Lin sighed and looked away, almost ashamed at her words now but not quite. “Yes.”

“So you did run to him with your problem,” Suyin said slyly, though the words were meant to sting. “Are you really complaining, you getting to see him every day now?”

Lin took a sharp breath through her nose before replying. “You were there when he offered,” she said shortly. “You and the rest of the city, remember? And I would _appreciate_ it,” she added, putting unnecessary emphasis on the word, “if you would stop saying such wretched things like that just to get a rise out of me.”

“You’re right, I’m sorry,” she gave in without additional argument. Lin sucked her teeth silently, recognizing that was all the apology she would receive. “Do you hate me, Lin? Do you hate me for not taking that horrible throne? You know I despise monarchy, there is just no place for it in this modern world we live -”

“I know, I know,” Lin interrupted crossly.

“If you understand, surely you can’t hate me for it.” Su stood and paced to stand in front of her sister, gazing at her imploringly. “You love me, you do. You told me so.”

“I thought I was going to die in that battle.”

“Oh, but you didn’t.” Suyin smiled as if their fight was finished, though Lin continued to scowl. “We both survived just fine, and we’ll survive this as well.”

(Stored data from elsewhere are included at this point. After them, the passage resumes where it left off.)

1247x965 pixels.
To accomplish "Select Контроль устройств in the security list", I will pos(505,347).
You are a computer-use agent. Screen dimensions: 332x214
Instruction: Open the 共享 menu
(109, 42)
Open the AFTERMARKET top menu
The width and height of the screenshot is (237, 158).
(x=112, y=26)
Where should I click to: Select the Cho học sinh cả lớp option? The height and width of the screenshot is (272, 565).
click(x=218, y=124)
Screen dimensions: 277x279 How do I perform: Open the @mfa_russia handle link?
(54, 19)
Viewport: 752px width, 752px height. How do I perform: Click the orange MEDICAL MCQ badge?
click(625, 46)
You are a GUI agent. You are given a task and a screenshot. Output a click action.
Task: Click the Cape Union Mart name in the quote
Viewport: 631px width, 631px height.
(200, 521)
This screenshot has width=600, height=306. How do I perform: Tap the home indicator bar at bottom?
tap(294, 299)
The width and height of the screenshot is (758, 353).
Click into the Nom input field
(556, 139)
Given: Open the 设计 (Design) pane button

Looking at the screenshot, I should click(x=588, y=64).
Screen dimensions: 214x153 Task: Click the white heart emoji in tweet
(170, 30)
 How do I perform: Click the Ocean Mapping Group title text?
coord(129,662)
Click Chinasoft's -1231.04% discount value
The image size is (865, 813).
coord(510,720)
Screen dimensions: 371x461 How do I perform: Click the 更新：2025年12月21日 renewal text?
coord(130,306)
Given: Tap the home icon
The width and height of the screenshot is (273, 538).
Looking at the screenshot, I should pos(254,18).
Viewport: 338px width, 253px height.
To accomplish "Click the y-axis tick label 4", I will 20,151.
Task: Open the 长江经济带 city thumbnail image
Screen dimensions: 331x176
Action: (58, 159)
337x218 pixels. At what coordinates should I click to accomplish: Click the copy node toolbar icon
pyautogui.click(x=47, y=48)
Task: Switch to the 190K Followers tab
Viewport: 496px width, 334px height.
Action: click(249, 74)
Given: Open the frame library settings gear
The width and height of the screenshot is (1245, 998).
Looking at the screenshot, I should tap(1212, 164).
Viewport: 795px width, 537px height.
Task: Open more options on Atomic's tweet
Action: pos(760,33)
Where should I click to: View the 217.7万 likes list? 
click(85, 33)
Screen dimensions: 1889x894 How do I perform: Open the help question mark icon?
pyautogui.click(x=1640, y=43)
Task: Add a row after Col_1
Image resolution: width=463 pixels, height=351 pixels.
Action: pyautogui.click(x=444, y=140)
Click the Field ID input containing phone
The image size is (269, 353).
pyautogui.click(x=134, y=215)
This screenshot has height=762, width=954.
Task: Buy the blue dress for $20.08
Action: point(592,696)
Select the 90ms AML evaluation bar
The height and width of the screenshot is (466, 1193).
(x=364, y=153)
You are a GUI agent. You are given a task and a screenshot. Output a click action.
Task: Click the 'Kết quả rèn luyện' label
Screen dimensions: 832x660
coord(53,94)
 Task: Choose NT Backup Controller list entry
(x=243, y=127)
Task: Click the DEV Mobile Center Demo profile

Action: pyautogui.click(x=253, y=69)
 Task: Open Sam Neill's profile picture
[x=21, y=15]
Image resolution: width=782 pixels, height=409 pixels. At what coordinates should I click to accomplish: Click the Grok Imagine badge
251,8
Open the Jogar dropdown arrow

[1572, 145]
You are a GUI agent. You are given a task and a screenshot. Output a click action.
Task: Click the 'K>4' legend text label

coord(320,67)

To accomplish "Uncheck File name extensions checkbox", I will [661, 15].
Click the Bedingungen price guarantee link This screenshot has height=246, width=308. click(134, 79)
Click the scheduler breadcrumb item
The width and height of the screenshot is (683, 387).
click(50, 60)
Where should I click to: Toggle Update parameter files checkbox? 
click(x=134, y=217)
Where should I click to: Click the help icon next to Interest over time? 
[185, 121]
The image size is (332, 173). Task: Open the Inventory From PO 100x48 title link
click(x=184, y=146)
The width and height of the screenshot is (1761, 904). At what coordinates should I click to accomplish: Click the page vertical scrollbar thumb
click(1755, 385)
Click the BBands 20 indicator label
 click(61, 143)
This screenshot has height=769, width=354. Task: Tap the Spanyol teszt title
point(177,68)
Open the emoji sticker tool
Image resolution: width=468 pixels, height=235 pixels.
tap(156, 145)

Lin rolled her eyes and turned her face away abruptly when Su reached out to touch her scars absentmindedly, something she only ever let Tenzin do. Their conversation was at an end, brought on the same terms as Su had started it – her own. “Go home,” Lin told her as quietly as she could manage. “Go be with your family.” _And away from the mess_ , she added silently to herself.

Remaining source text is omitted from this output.